Sunday, March 1, 2009

Limbaugh at CPAC

If you missed it, go check it out -- it's actually rather instructive.

As a disembodied voice that's broadcast across the airwaves, Limbaugh is without peer. Limbaugh on TV, however, is another story altogether (There's a reason why his previous TV effort tanked).

In the broadcast booth, Limbaugh is in complete control. That's just not the case when he's in front of a camera. During his speech at CPAC his passion careened perilously toward mania. Without commercial breaks to give him a breather Limbaugh's speech tended to ramble. What feels like confidence on the radio just comes off as arrogance on TV -- the garbage line about this being his "first address to the nation" -- which he repeated over and over again and was clearly designed to set in contrast with President Obama who had just given his first address to a joint session of Congress earlier that week -- was lame and transparently self-serving at best. Limbaugh's excitability animates his radio show, but the accompanying visual just makes him look panicked and frenzied.

That energy may make conservatives love him all the more -- see Andrew Brietbart's ode to Limbaugh here, for example -- but that's not what the country needs right now. Limbaugh doesn't really come across as a guy who can keep a level head in a time of crisis and if you think Barack Obama turned into an economic pessimist since taking office, then take a listen to Rush, who literally talks the very fabric of America falling apart at the seams economically, culturally, politically, socially -- hell, one even suspects the NFL is about to feel the cold boot of socialism on it's neck. (Incidentally, Limbaugh's track record of forecasting doom isn't all that great.)

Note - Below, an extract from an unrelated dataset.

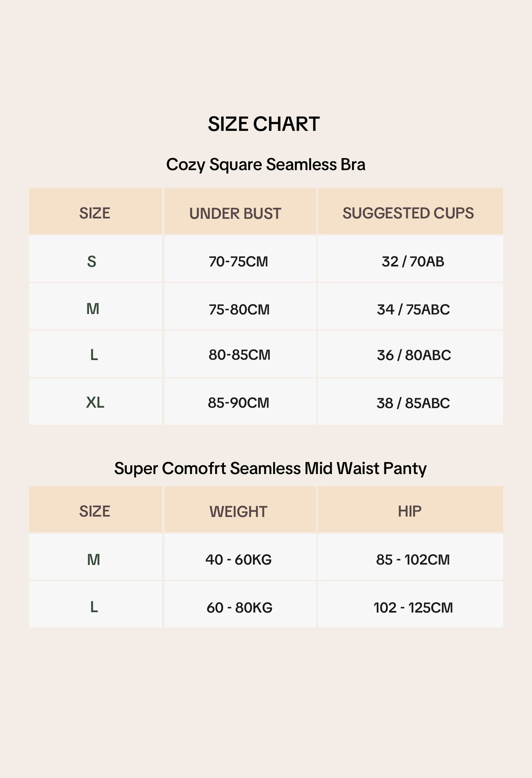Click the 32 / 70AB cup cell
The height and width of the screenshot is (778, 532).
pyautogui.click(x=413, y=261)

And the unfortunate thing is that it's not what conservatism needs right now either. Rod Dreher has an absolutely devastating post on the intellectual falacies inherent in Laimbaugh's conservatism, arguing convincingly that it's an incoherent mess ("ideologically-driven right-wing Rousseauism;" see the Economist for a little more insight on this one) that boarders on "Lenninism" in it's antagonism for any opposition. Dreher calls Limbaugh's speech "conservative crack" -- euphoric in its delivery, but presumably catastrophic in its effect on the nervous system of the movement. John Derbyshire's timely piece on talk radio calls it Happy Meal conservatism:
There is nothing wrong with lowbrow conservatism. It’s energizing and fun. What’s wrong is the impression fixed in the minds of too many Americans that conservatism is always lowbrow, an impression our enemies gleefully reinforce when the opportunity arises. Thus a liberal like E.J. Dionne can write, “The cause of Edmund Burke, Leo Strauss, Robert Nisbet and William F. Buckley Jr. is now in the hands of Rush Limbaugh, Sean Hannity. … Reason has been overwhelmed by propaganda, ideas by slogans.” Talk radio has contributed mightily to this development.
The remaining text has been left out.